Can you tell us a bit about Season 3 and what we’re going to see?
Bradley James: Well I don’t think it’ll – I’ll get into too much trouble for this. But basically I think the thing I was most excited about with the third series is the introduction of certain characters who have a more longstanding place within the legend and the story and within the show for us because there’s one or two knights who turn up. And I was particularly sort of really pleased about that because it’s had a sort of aspect of developing the show as well which is a great thing about Season 3.
For people who may not have seen the show before, what can you tell us that separates this version of the story from all the others that have come before?
Bradley James: Well I would say that we’ve completely butchered the legend and sort of reworked it for sort of Saturday night escapism because anyone who’s kind of quite strictly religious to the legend perhaps will take a bit of time to get used to what we’ve done to it. But we – I think we’ve taken the legend and kind of – I mean the producers like to sort of compare it with the sort of Smallville idea of having Superman before he was Superman.
And I mean this is Merlin before he was Merlin and Arthur before he was King Arthur. So it’s kind of the prelude story to the familiar tale that everyone’s aware of.
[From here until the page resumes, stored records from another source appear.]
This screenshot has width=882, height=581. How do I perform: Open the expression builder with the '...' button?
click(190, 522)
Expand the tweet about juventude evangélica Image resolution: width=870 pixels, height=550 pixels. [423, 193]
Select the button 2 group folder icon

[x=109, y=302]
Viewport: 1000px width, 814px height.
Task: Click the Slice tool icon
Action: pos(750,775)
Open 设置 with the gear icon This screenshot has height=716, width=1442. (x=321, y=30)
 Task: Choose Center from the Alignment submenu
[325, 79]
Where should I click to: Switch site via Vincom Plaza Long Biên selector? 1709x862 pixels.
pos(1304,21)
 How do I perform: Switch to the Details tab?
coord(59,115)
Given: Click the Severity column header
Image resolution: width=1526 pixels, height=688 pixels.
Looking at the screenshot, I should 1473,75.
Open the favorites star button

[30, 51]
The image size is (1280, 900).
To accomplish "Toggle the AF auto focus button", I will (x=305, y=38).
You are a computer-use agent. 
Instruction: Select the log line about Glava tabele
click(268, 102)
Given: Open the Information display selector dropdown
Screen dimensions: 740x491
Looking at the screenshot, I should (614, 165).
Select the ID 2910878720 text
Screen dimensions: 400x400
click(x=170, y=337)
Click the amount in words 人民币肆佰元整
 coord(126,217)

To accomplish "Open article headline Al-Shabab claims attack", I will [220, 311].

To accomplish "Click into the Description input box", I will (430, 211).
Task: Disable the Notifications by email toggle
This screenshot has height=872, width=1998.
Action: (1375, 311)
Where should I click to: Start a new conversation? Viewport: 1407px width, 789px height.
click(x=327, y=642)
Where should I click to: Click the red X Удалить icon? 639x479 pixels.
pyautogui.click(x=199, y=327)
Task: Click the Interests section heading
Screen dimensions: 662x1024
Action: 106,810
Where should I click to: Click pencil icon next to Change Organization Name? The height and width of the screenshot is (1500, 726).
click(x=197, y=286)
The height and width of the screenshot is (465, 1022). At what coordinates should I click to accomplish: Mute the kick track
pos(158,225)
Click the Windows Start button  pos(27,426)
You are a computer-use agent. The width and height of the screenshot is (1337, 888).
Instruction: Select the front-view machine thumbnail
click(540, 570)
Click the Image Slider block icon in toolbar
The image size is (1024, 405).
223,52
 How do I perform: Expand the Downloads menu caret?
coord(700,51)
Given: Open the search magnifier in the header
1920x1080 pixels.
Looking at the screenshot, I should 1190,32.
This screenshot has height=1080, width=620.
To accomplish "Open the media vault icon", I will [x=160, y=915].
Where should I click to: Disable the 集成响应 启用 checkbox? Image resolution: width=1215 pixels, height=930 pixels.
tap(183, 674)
Who do you consider the greatest enemy of Merlin: Morgause, Morgana or Uther?
Colin Morgan: Definitely Morgana. I’m probably a combination of Morgana, Morgause but probably Morgana just purely because of the part she has. Merlin tried to kill her which is the biggest – she’s got this – the biggest dirt on Merlin that anyone does and she’s – she threatens to use that against him.
And again she’s in a position of power. And Merlin’s the only one that knows of what her true power is and how she can use that. So yeah, Morgana definitely.
How will the relationship between Merlin and Arthur evolve this season?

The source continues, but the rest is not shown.